» **What the exercise asks**
When the line containing "Where should I" appears in the entries below, begin printing there and stop after the line containing "Task: Open the activities icon"; print each of those lines exactly and no other line.

» **Records for the exercise**
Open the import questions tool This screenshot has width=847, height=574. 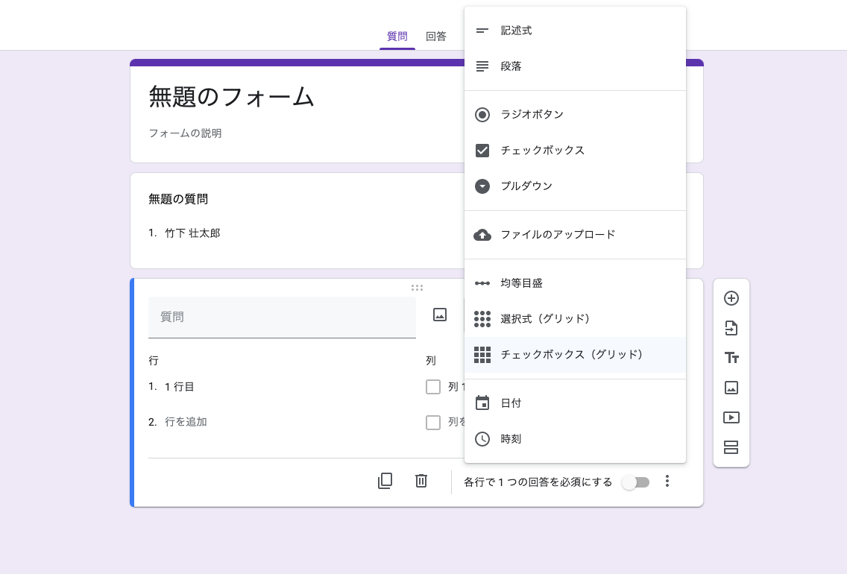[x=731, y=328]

--

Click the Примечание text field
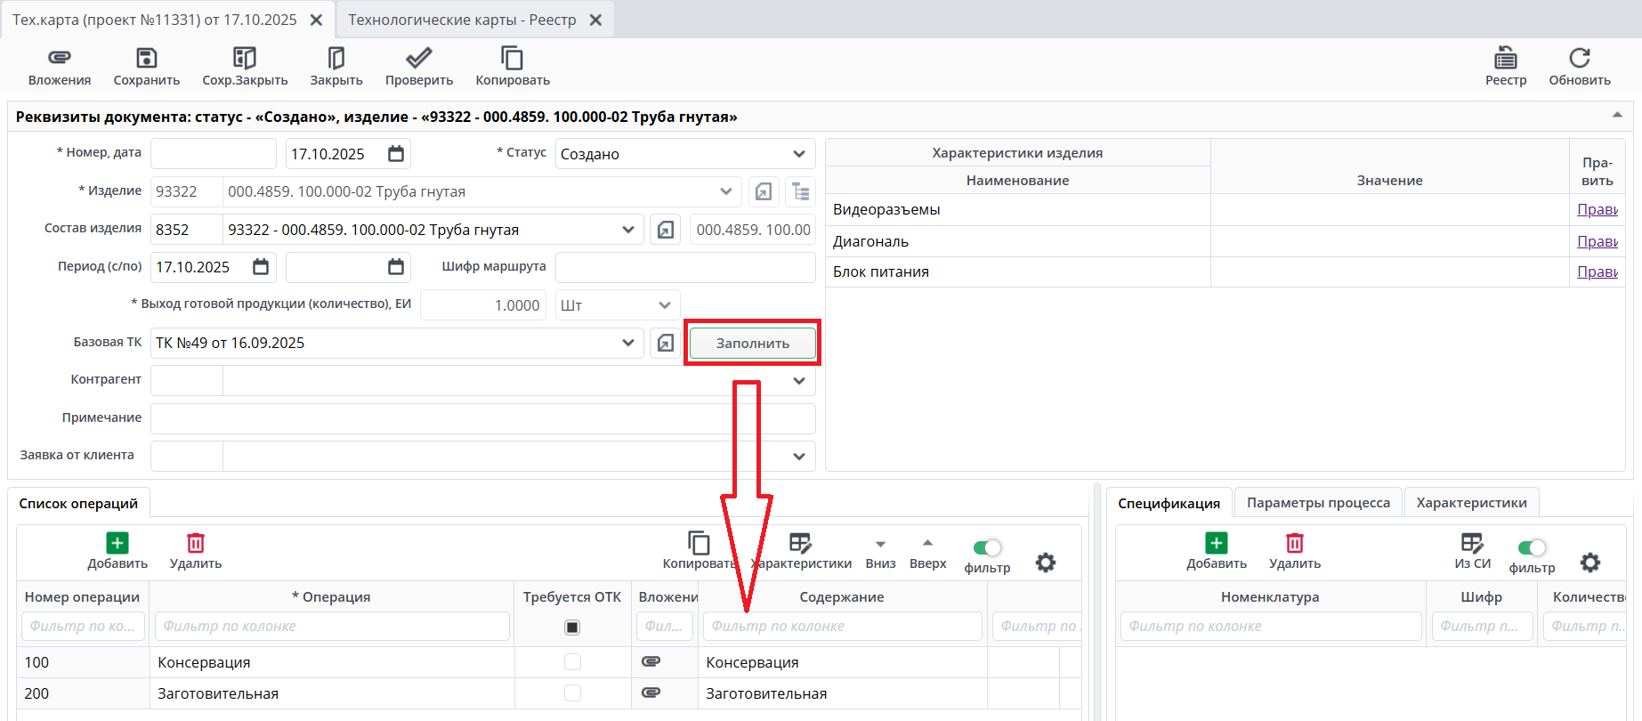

--

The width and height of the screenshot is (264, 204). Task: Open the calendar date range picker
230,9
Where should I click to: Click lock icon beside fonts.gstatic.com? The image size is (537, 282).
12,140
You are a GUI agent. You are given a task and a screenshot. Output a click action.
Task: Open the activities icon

» **Exercise solution**
Where should I click to: Click lock icon beside fonts.gstatic.com? The image size is (537, 282).
12,140
You are a GUI agent. You are given a task and a screenshot. Output a click action.
Task: Open the activities icon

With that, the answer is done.